In any ballot or election there must be a cut-off for the sending out of postal ballot papers. Such limits apply in our public elections where we require persons to request a postal vote well in advance of election day. This is essential to ensure that the relevant authorities can keep track of how and when people are entitled to vote. It also ensures fairness so that no voter can gain advantage by voting after the majority have done so when a picture may already be appearing of how the various parties have fared.

Of course, this does mean that some voters who wish to vote are unable to do so. As I say, I recognise the noble Baroness's intention to make it as feasible as possible for people to cast their vote. However, accommodating people who discover on the very day of the ballot that they cannot vote at the last minute is neither practical nor fair to other voters.

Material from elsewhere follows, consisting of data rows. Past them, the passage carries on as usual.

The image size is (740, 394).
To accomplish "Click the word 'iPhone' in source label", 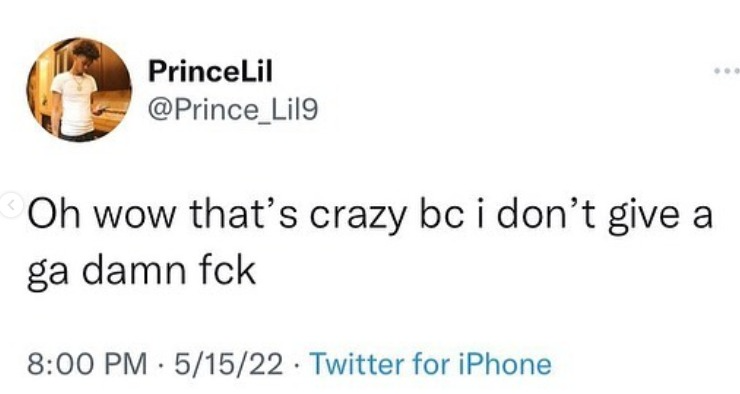I will (505, 365).
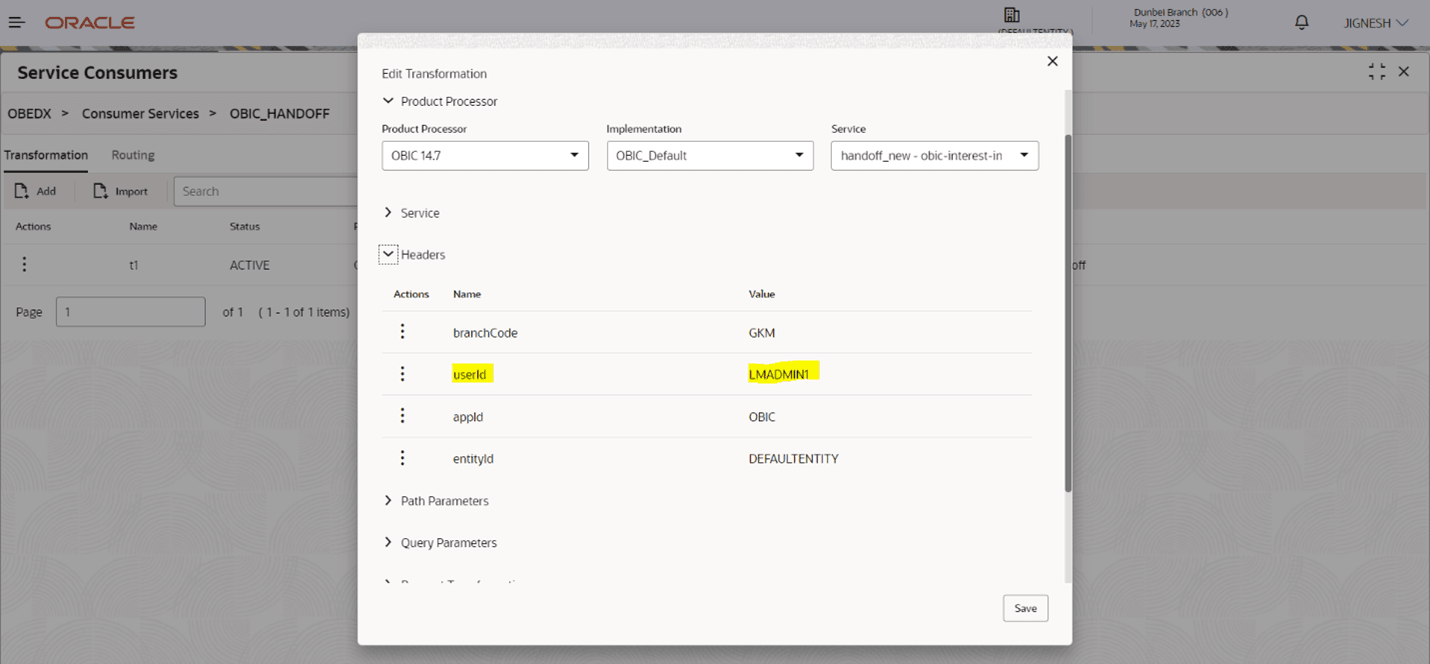The height and width of the screenshot is (664, 1430).
Task: Click the branch entity building icon
Action: point(1011,15)
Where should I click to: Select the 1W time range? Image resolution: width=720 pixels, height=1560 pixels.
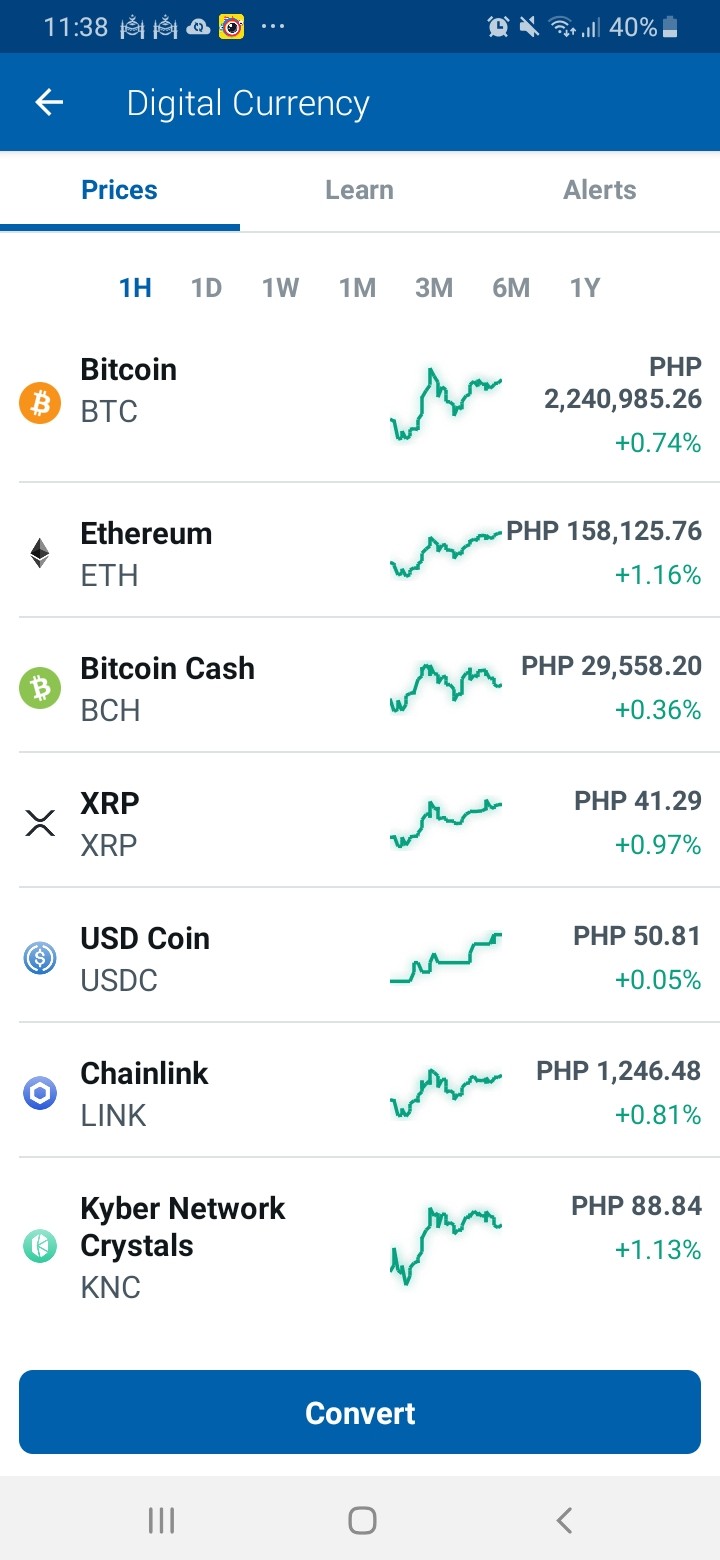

I fully understand the noble Baroness's motivations in tabling these amendments. Her intentions are good ones. However, I believe that the gains would be small indeed due to the short period of time within which such ballots are conducted. The amendments would pose significant disadvantages to the efficacy and integrity of the ballot procedure. On that basis I ask the noble Baroness to consider withdrawing her amendment.

Baroness Miller of Hendon

I am extremely disappointed with the Minister's answer to this simple amendment. Line 31 on page 8, Clause 7, states that the worker has, to be given the opportunity (if they request it far enough in advance of the ballot for this to be practicable) to vote by post". The Minister commented that often the ballots are done in one day. I did not include the provision that they should request it far enough in advance—it is in the Bill. I was saying merely that if the worker has to decide whether the request is far enough in advance of the ballot, he needs to know when the close of the ballot will be. That is important. If a postal vote is requested, why must it be far in advance? If it happens in one day—one, two, three quick and it is over—it is an extraordinary state of affairs.

However, I shall read carefully what the Minister has said, but I do not agree with it and I am disappointed that he said it so quickly. In fact, he said in his opening remarks that he did not agree with the proposal, so I gleaned that even before I heard the explanation. I beg leave to withdraw the amendment.

Amendment, by leave, withdrawn.

[Amendment No. 15 not moved.]

Baroness Miller of Hendon moved Amendment No. 16: Page 9, line 2, at end insert— (3) For the avoidance of doubt, it is hereby declared that nothing in Schedule A1 to the 1992 Act (collective bargaining: recognition) shall imply that a failure to vote by any worker for whatever reason shall be interpreted as if the worker is voting either for or against the proposal in any recognition or derecognition ballot.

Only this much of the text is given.